▶ _TEXTO FORNECIDO_:
↓
Segunda, 5 de julho de 2010
Foi eleito no domingo o novo presidente da OAB Federal, o Dr. Ophir Cavalcante Júnior (no centro da foto, conjuntamente com os novos membros da diretoria), para presidir a OAB no triênio 2010-2012.
A entrevista "A Ordem não vai ingressar em discussões de varejo" foi publicada na edição de ontem (31) do jornal Diário do Nordeste (CE). Trago parte dessa entrevista, relacionada ao Exame de Ordem. Os trechos mais interessantes foram destacados:
(...)P - Hoje se fala no alto índice de reprovação do exame da Ordem. Qual será o foco na formação do advogado?
R - Essa é uma responsabilidade de todos, da sociedade, do governo, através do MEC, das Instituições de Ensino Superior e da própria Ordem dos Advogados do Brasil. A nossa ideia é criar um grande fórum de discussões a respeito disso, envolvendo todas esses segmentos, para que a gente possa ter uma luta identificada a respeito das nossas deficiências. E a partir daí, construir cursos de qualidade, voltados para os interesses da sociedade. Não apenas informar, mas formar com cultura crítica dos advogados profissionais. E a Ordem quer colaborar. Mas, ao lado disso, a Ordem não vai abrir mão de uma fiscalização, da denúncia, de exercer o papel que sempre teve e continuará na luta pela qualificação do ensino. O Cezar Britto (ex-presidente da OAB nacional) tem um posicionamento que eu acompanho, de que a defesa da qualidade do ensino jurídico é a defesa da sociedade.
↑
▶ _DESCRIÇÃO DA TAREFA_: De acordo com o texto fornecido, para qual triênio foi eleito o novo presidente da OAB Federal? As linhas provêm de uma fonte diferente da do texto.

▶ _MATERIAL FORNECIDO_:
↓
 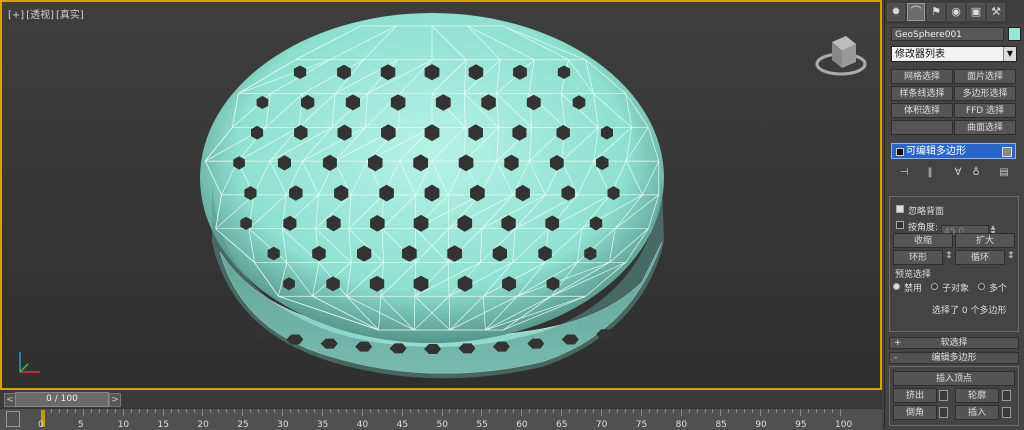 I want to click on chevron-down-icon: ▼, so click(x=1010, y=54).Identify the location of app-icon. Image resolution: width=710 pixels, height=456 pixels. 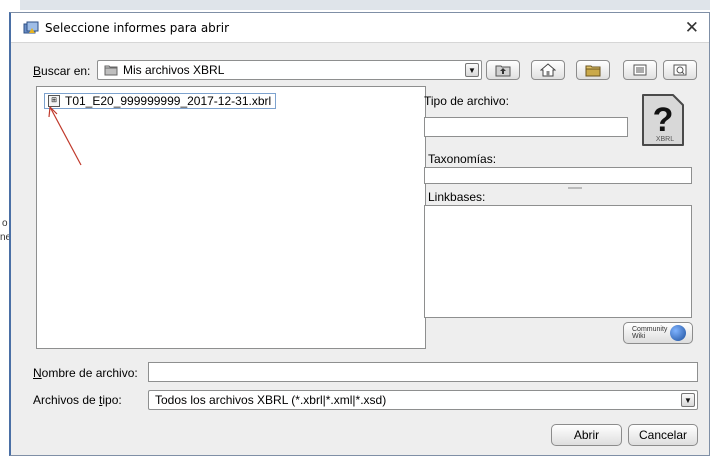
↑
▶ _TAREFA RESOLVIDA_: Para o triênio 2010-2012.